WHEN WE ARRIVED AT SPRINGS CHURCH, Leon Fontaine, the congregation's tall, handsome head pastor, ushered us into an elegant waiting room with a fireplace, wood paneling, and a flat-screen TV. Almost immediately, a sound engineer rushed in and began wiring Lerner with a tie-clip microphone. Several women whisked Skylar and Nicole off to the daycare center, just down the hall from the congregation's full-service espresso bar.
"I've spoken at several churches like this," Lerner said nonchalantly. "The one I recently visited, Willow Creek in Chicago, is about three times bigger."
"What's the title for your message tonight?" yelled a techie, rushing to finalize the evening's video graphics.
"I call it 'Living Right Side Up in an Upside-Down World,' " Lerner said calmly.
"Got it!" the techie called on his way out.
Moments later, Pastor Fontaine and Lerner headed for the massive sanctuary, where several thousand congregants were clapping hands and belting out the words to "History Maker," a rock anthem by the Christian group Delirious. Some took turns wading into a giant Jacuzzi that also serves as the church's baptismal pool.
As Lerner emerged on the stage, the crowd grew quiet. "If you look in the Bible, you won't find a place where someone loses ten pounds and the angels cheer," he began in a smooth, measured voice. The audience laughed. But Lerner—his face now projected onto three giant video screens—grew serious as he explained our duty to get in shape. "Ultimately we have to take care of the vessel that runs the race for God!"
Lerner isn't bothered by the fact that the Bible doesn't
directly address the need to stay fit. He says the Body by God program is the one God "intended" because it follows the basic laws of Scripture, along with nature, nutritional science, and God-given common sense. Indeed, while Lerner's presentation maybe groundbreaking, his exercise and eating principles—a diet low in saturated fat, regular sessions of moderate
to intense exercise—are standard fare, likely to be endorsed by any mainstream physician or fitness expert.
"This stuff is common knowledge," says Allan Goldfarb, a professor of exercise and sport science at the University of North Carolina at Greensboro and a fellow at the American College of Sports Medicine. "But if he's getting people to be active and start eating right, how can you say no to that? We're doing a terrible job of educating people about fitness and nutrition in this country. Sometimes people need to hear the same message in different ways."

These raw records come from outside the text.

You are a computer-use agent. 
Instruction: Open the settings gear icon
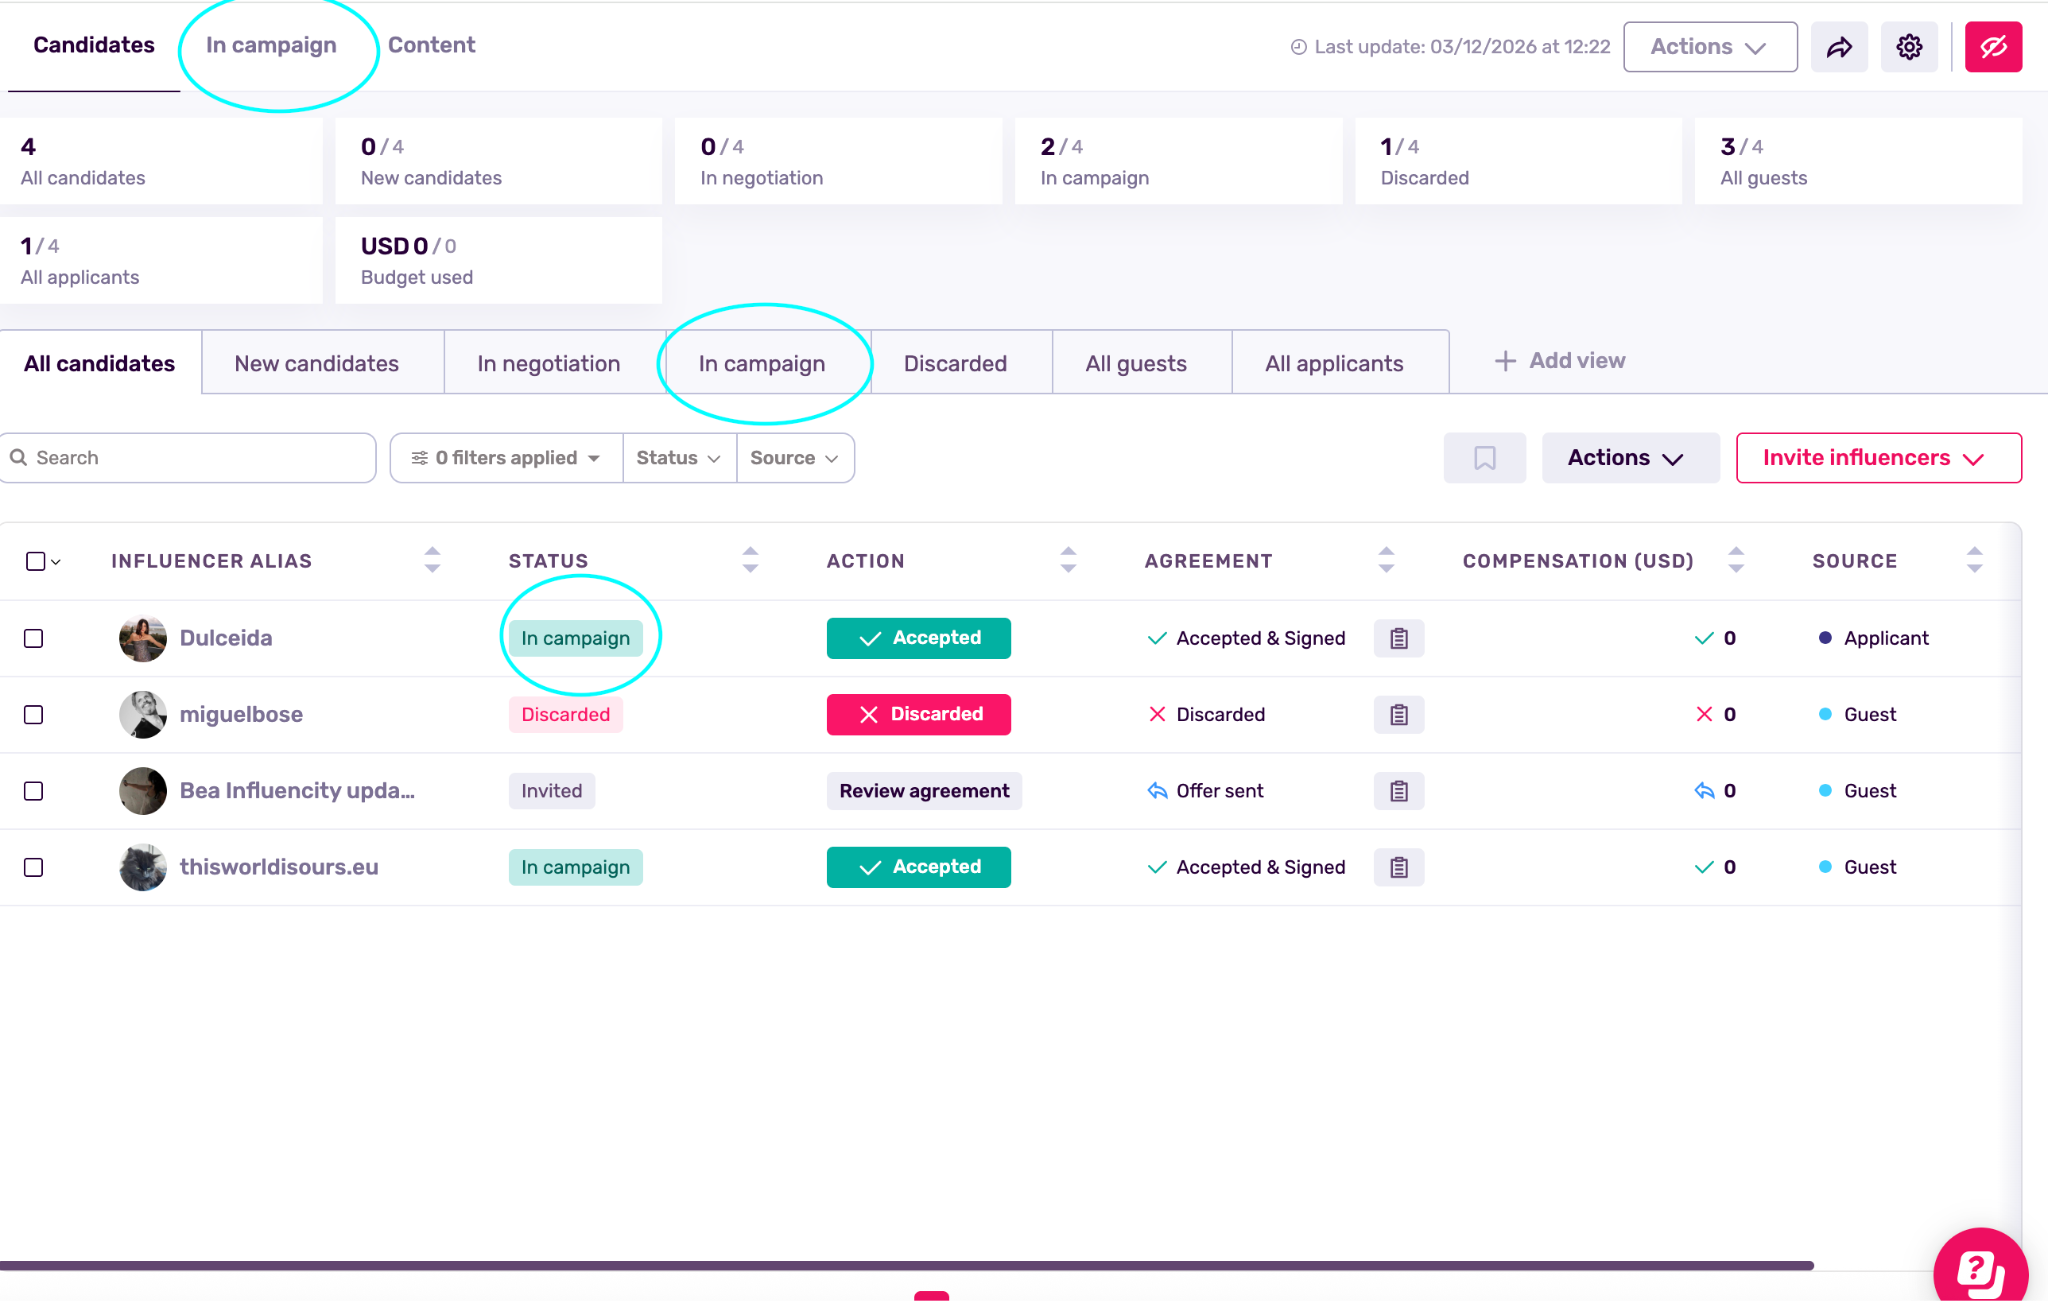[x=1909, y=47]
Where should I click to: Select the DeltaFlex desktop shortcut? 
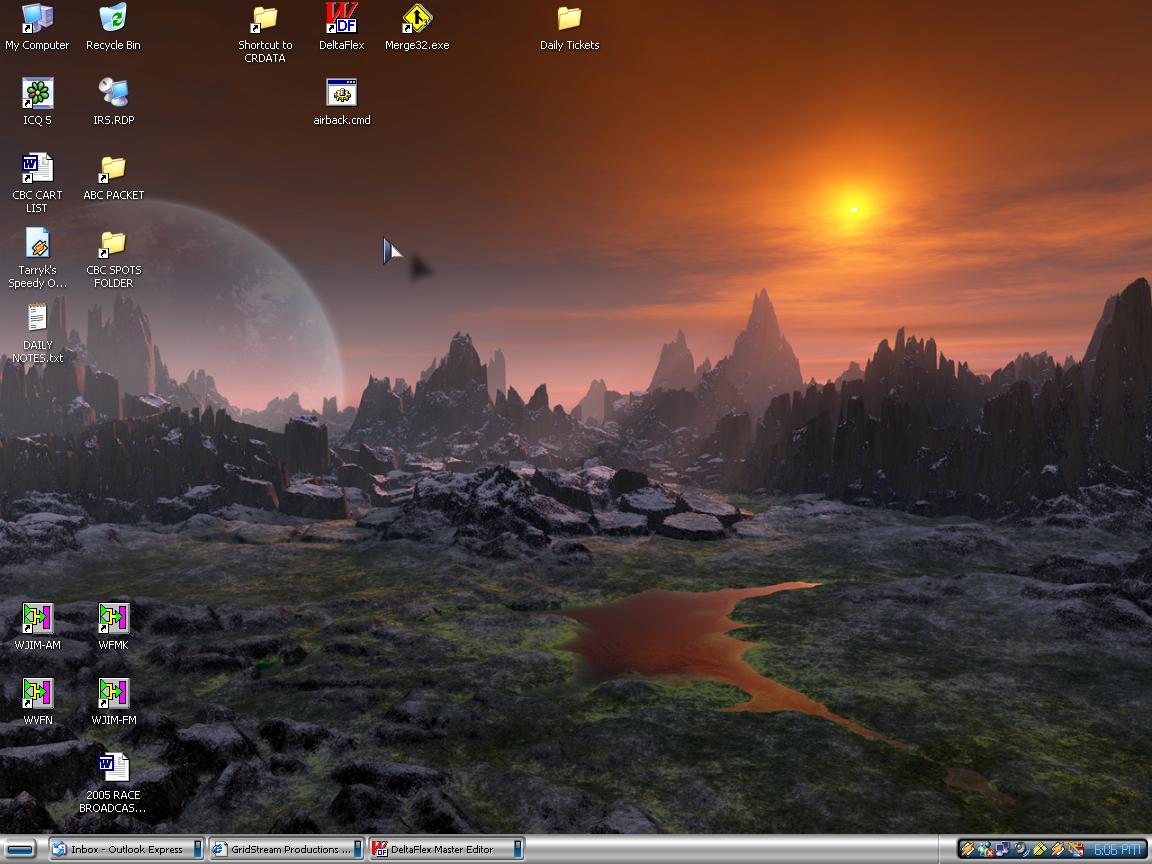click(341, 19)
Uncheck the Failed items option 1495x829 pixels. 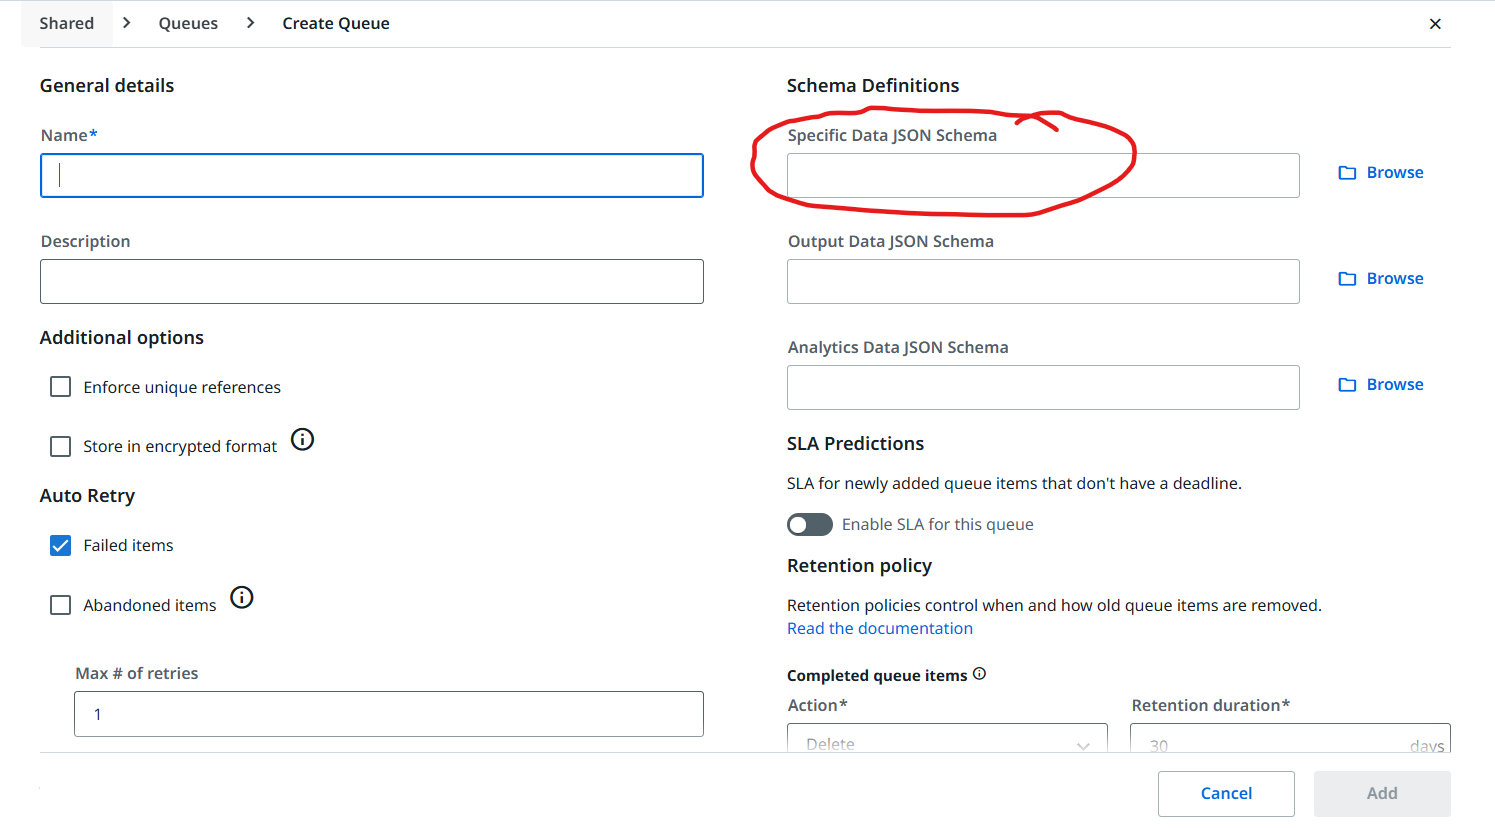tap(60, 545)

Perhaps more than anything, Lerner's timing has been right. Carol Showalter, 68, a book publicist based in Orleans, Massachusetts, who founded the popular "3D" Christian diet movement ("Diet, Discipline, and Discipleship") in the seventies, thinks he's tapped into an emerging trend to connect fitness and spirituality.
"There's a tiredness with secular forms of self-improvement; that's why yoga and meditation movements are taking off," Showalter says. "People are reaching outside of themselves for help. For Christians, that means reaching for God."
But Showalter is also skeptical. "I don't think there's anything magical about including God in a diet program," she says. "After 30 years, I've seen a lot of people on Christian diets who have failed. Food issues very often stem from other problems in life that have to be resolved. And if 'God's plan' doesn't work for someone, they may end up feeling that he loves them even less."